## EXERCISE DIRECTIONS
Could you print exactly the lines from the one that contains "Image resolution: width=1600" to the end of the data, both ends included, and nothing else? Skip the pictures.

## INFORMATION SHOWN
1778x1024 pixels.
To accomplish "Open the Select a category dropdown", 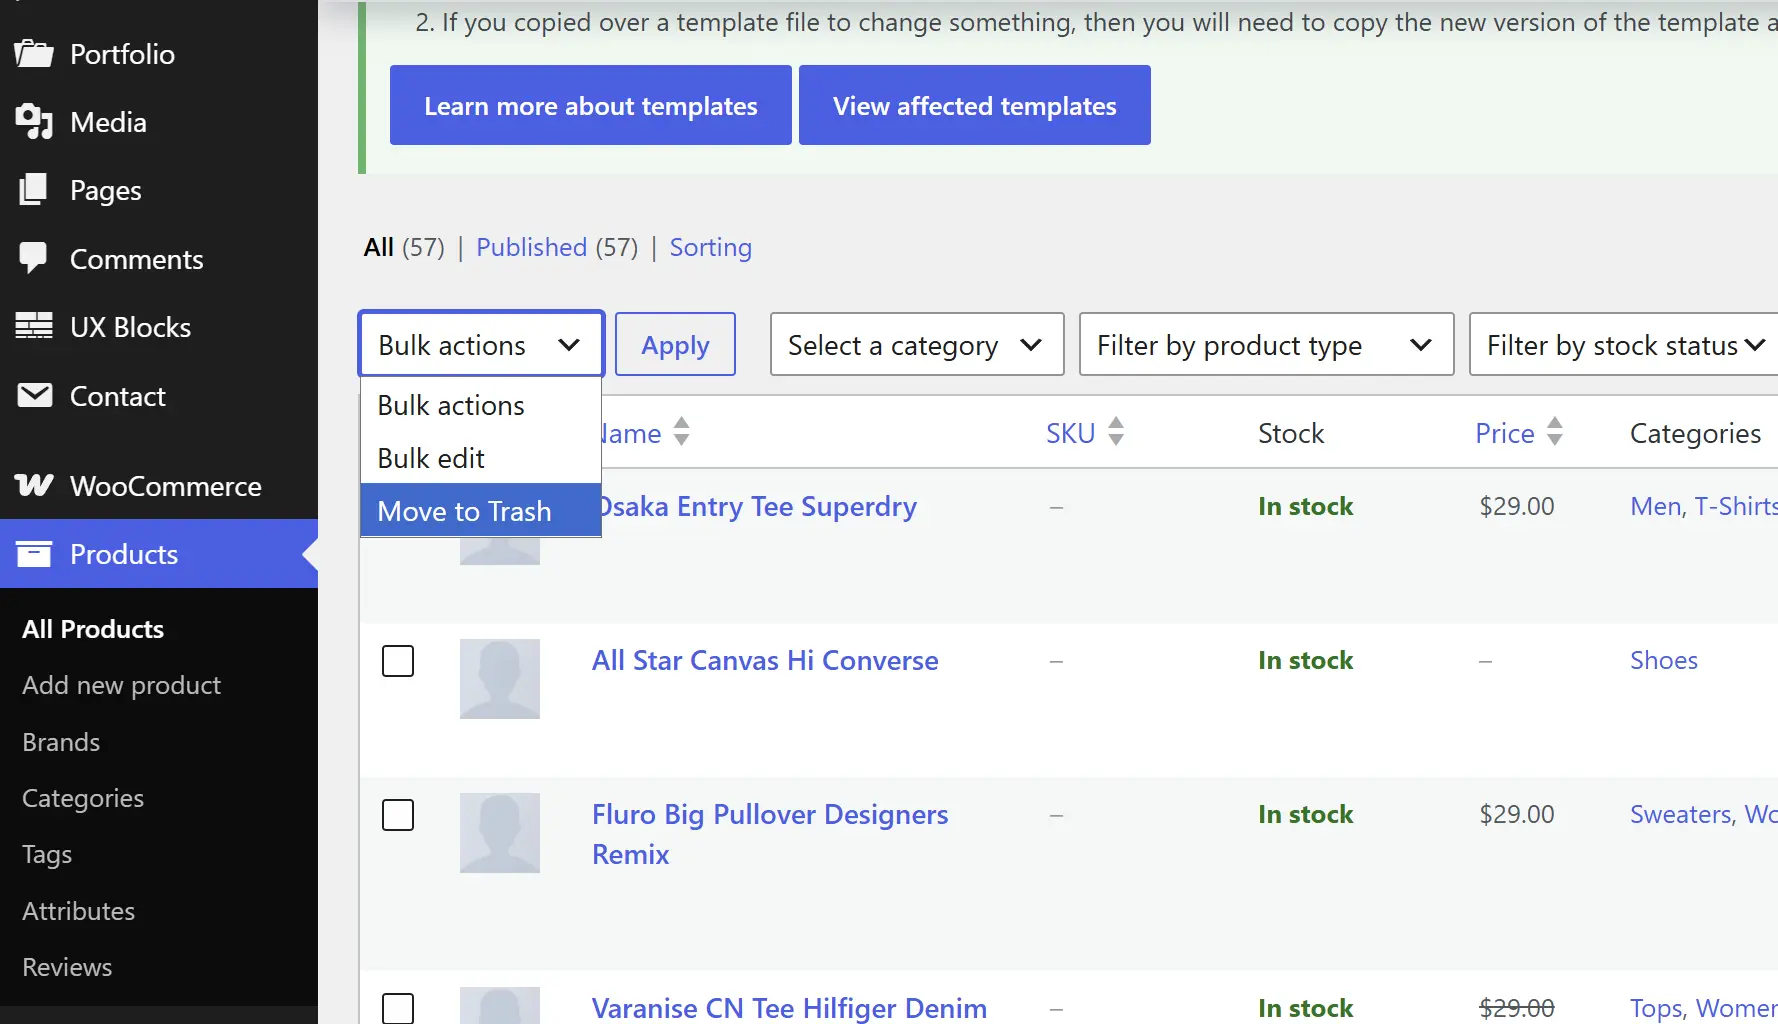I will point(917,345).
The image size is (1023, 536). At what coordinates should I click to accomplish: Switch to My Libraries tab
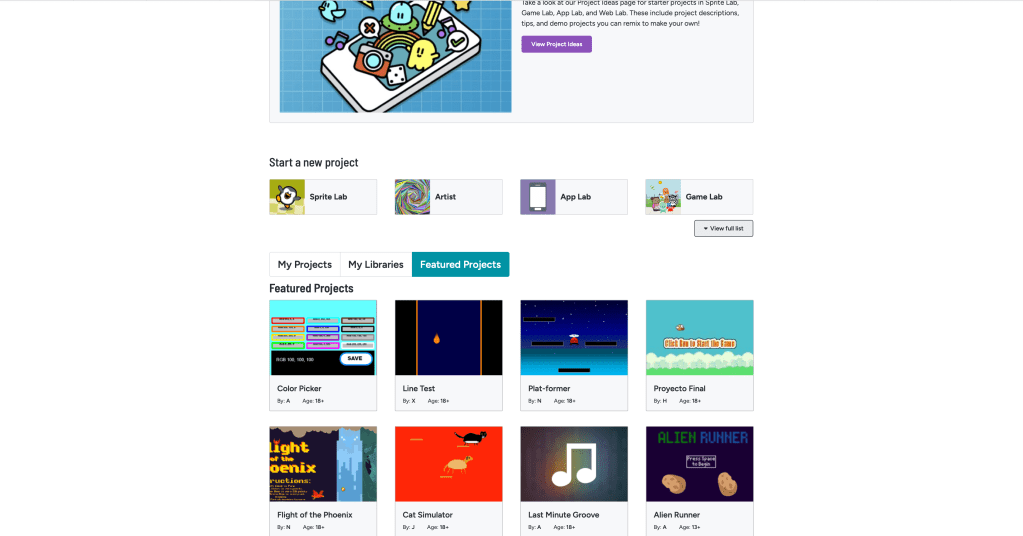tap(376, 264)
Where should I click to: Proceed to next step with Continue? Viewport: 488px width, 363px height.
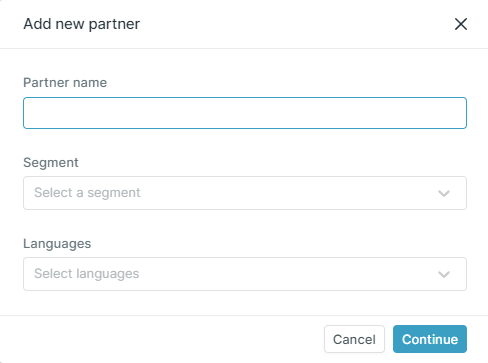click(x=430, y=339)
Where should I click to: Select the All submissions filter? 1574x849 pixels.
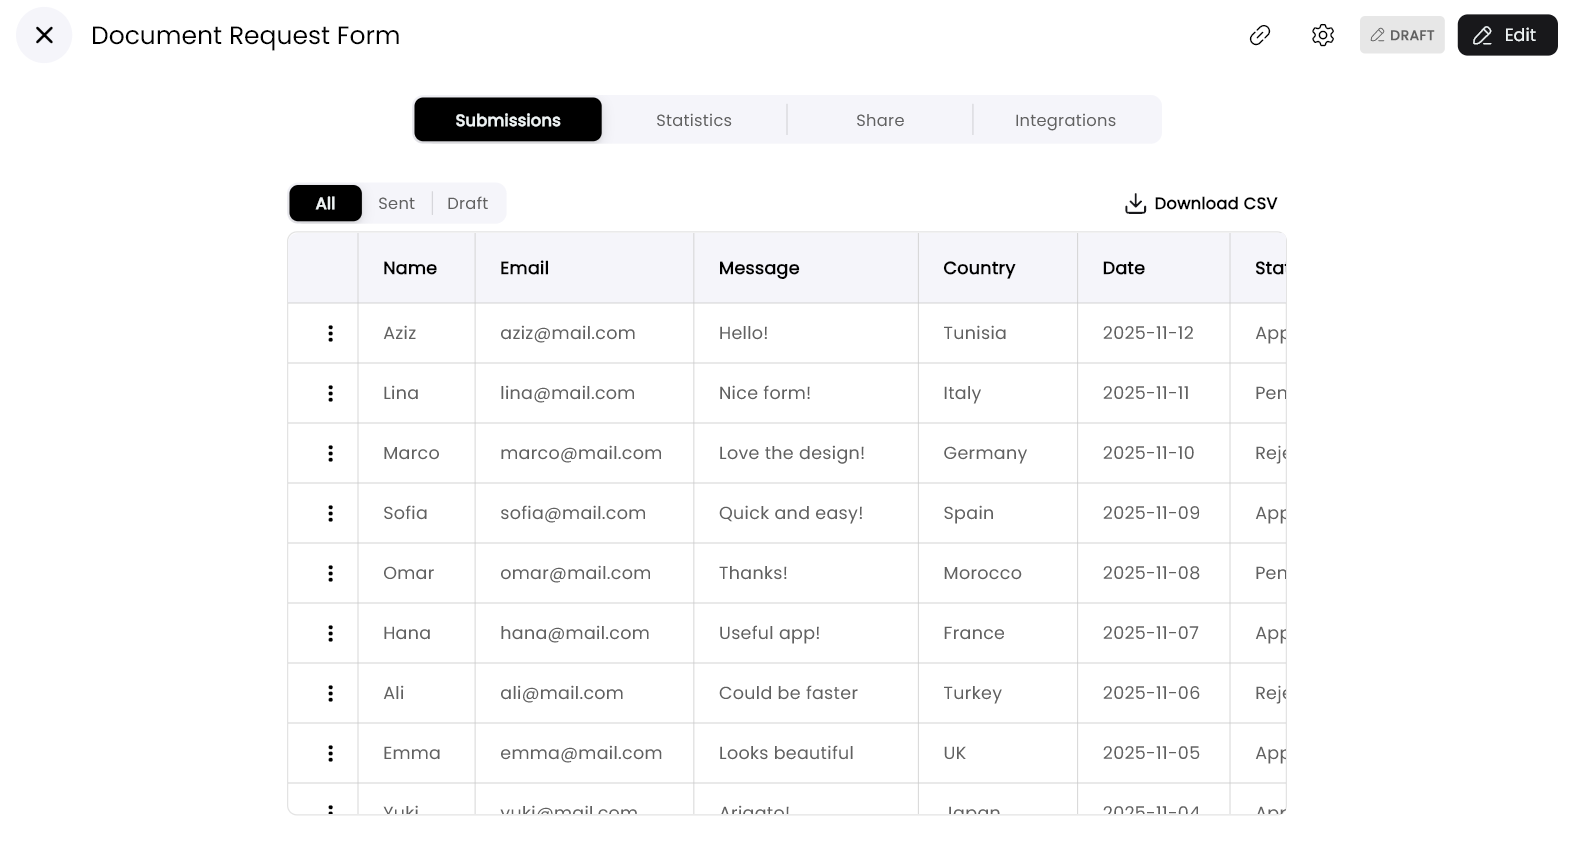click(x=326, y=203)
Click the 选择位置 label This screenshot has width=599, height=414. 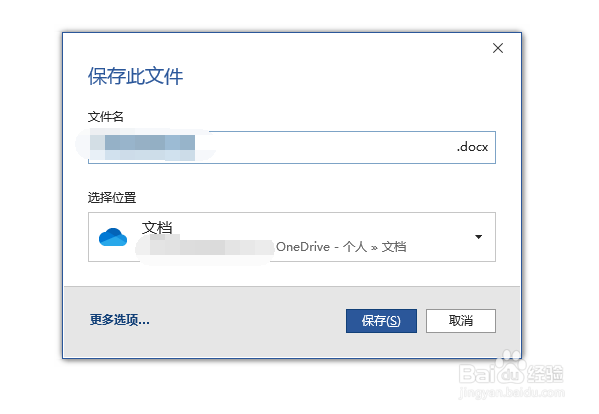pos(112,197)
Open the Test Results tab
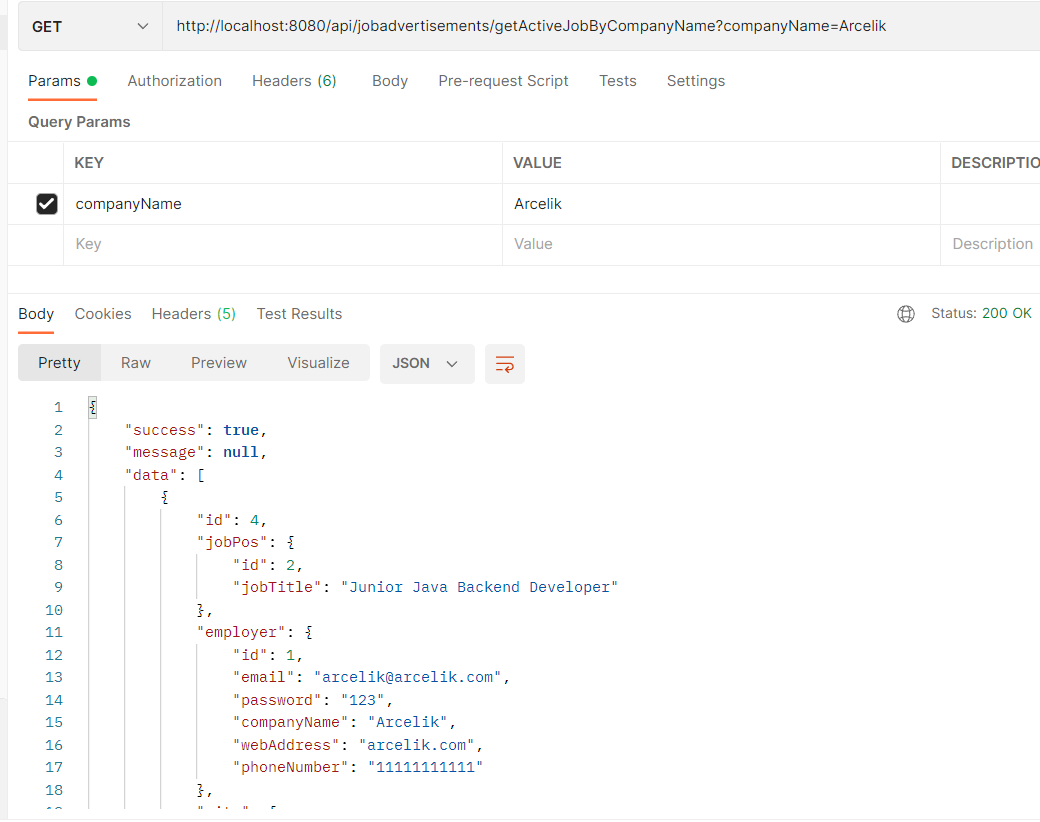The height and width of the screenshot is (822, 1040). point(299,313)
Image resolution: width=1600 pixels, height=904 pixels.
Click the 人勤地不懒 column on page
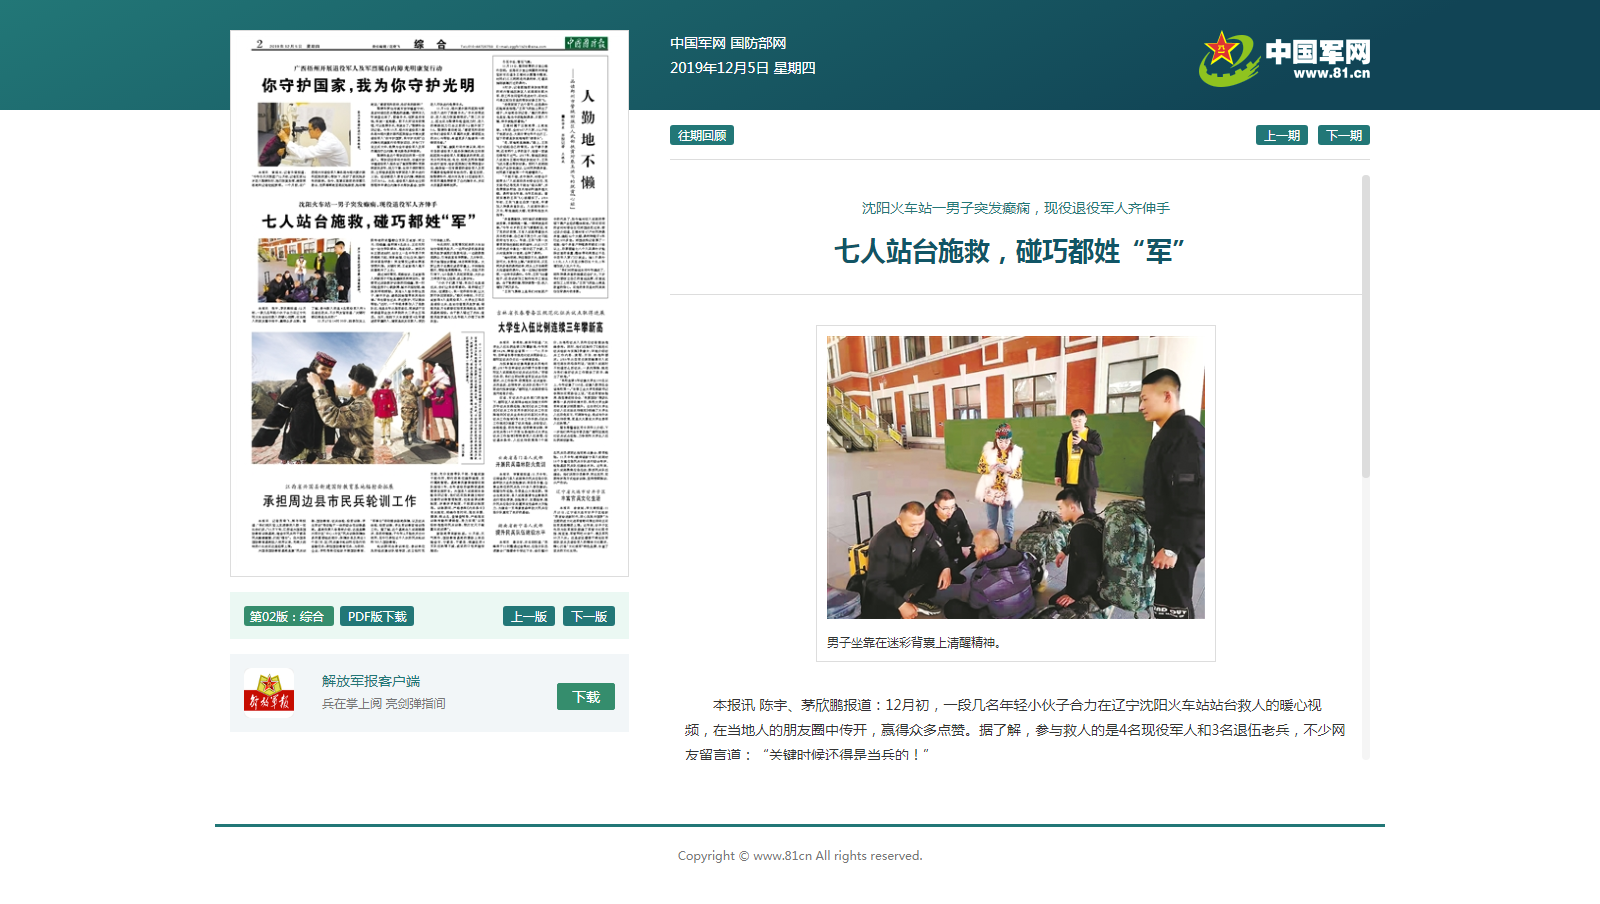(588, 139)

## REPLY TO THE TASK
Image resolution: width=1600 pixels, height=904 pixels.
Click the 人勤地不懒 column on page
(588, 139)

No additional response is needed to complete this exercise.